In cerca di pause rigeneranti: natura, sport e tradizioni
Dal respiro della Valle Aurina alle malghe di Rio Pusteria
In Alto Adige le mete per vivere le lunghe giornate di primavera certo non mancano e fra quelle meno note vi sono la Valle Aurina e Rio Pusteria, due destinazioni che in comune hanno valori come il benessere, la mobilità dolce e la riscoperta dei ritmi naturali, da scoprire attraverso attività outdoor, esperienze sensoriali e sostenibilità. In Valle Aurina, territorio che si sviluppa fra i 1.000 e i 3.500 metri di altitudine l’appuntamento da non perdere è con le proposte del programma “Aria Pura – Le settimane del respiro”, in calendario fra maggio-giugno: yoga nei prati, forest bathing, escursioni guidate e sessioni nella Miniera di Predoi, dove la speleoterapia sfrutta un microclima particolarmente puro. Attività rigenerative a parte, la valle offre la suggestione del disgelo sugli alpeggi, soprattutto nella zona di Casere, mentre un punto di partenza ideale per le passeggiate verso le cascate di Riva è l’Olm Nature Escape a Caminata di Tures, avveniristica struttura immersa nel verde che interpreta il soggiorno in chiave benessere fra spa, yoga e cucina legata al territorio.
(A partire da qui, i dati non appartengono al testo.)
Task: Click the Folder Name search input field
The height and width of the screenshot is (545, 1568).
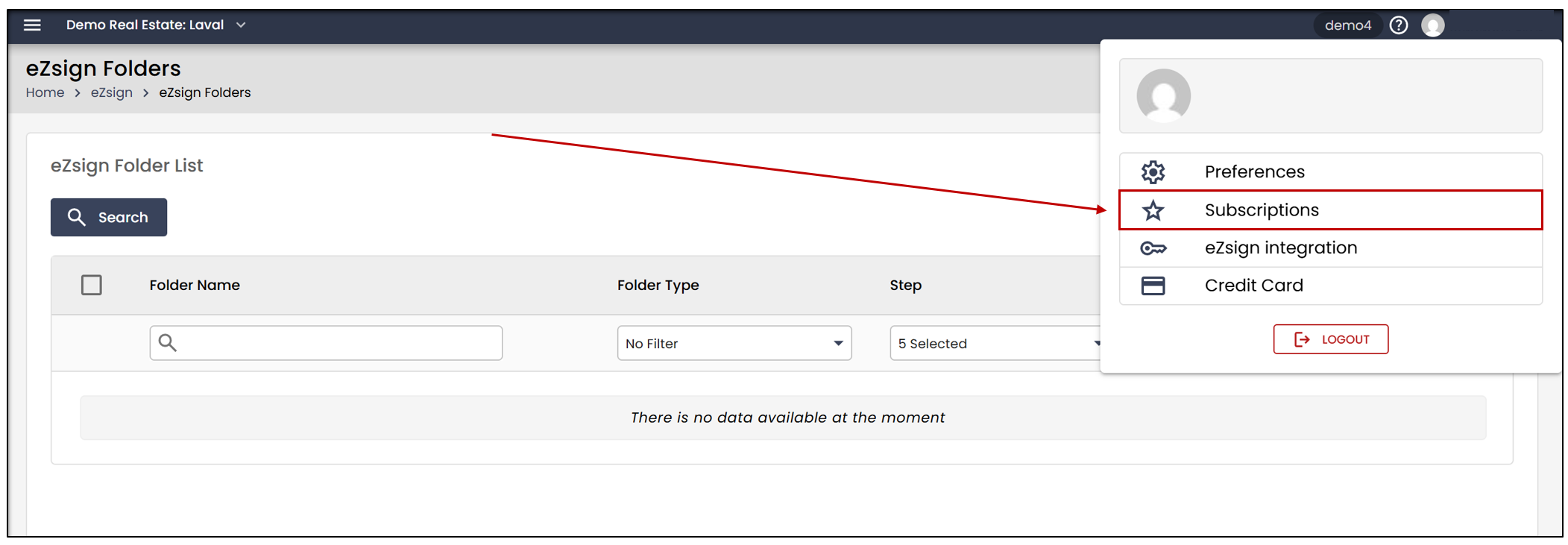Action: coord(326,343)
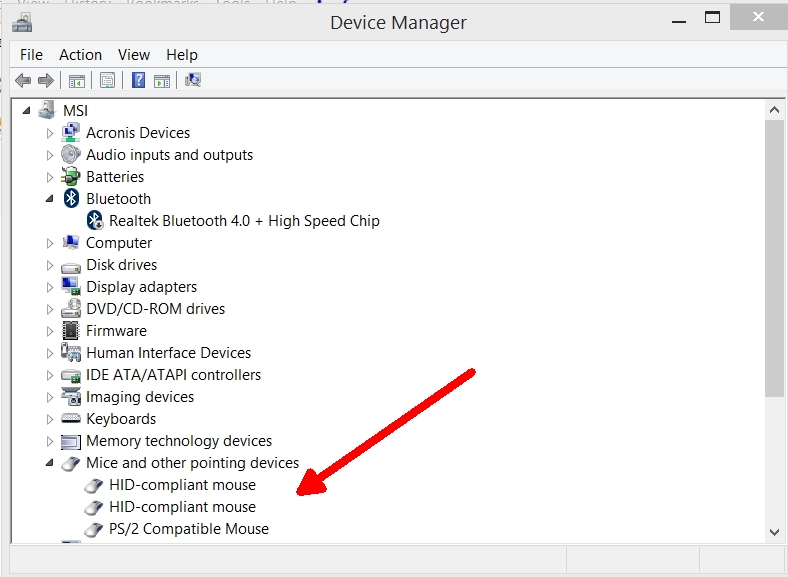Screen dimensions: 788x577
Task: Open the View menu
Action: [133, 55]
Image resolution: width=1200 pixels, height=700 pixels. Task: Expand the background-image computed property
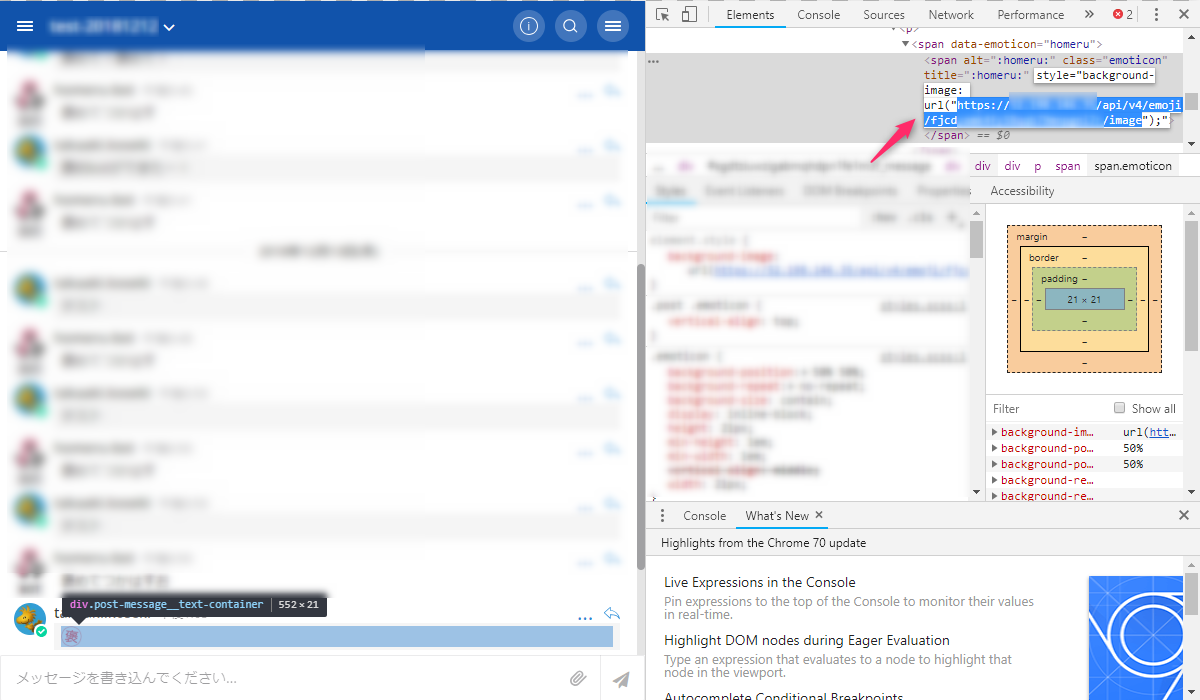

A pochi chilometri, l’area vacanze di Rio Pusteria declina gli stessi principi in chiave esperienziale con “Malghe in Fiore”, happening che dal 16 maggio al 6 giugno proporrà un calendario di iniziative fra tour in e-bike con degustazioni, escursioni panoramiche verso le malghe di Rodengo e Luson, colazioni all’alba in rifugio, sessioni di forest bathing e attività legate alle erbe spontanee. Il tutto sostenuto da un modello certificato di turismo sostenibile e da strumenti come il Brixen Südtirol Guest Pass, che favorisce l’utilizzo dei mezzi pubblici e l’accesso diffuso ai servizi.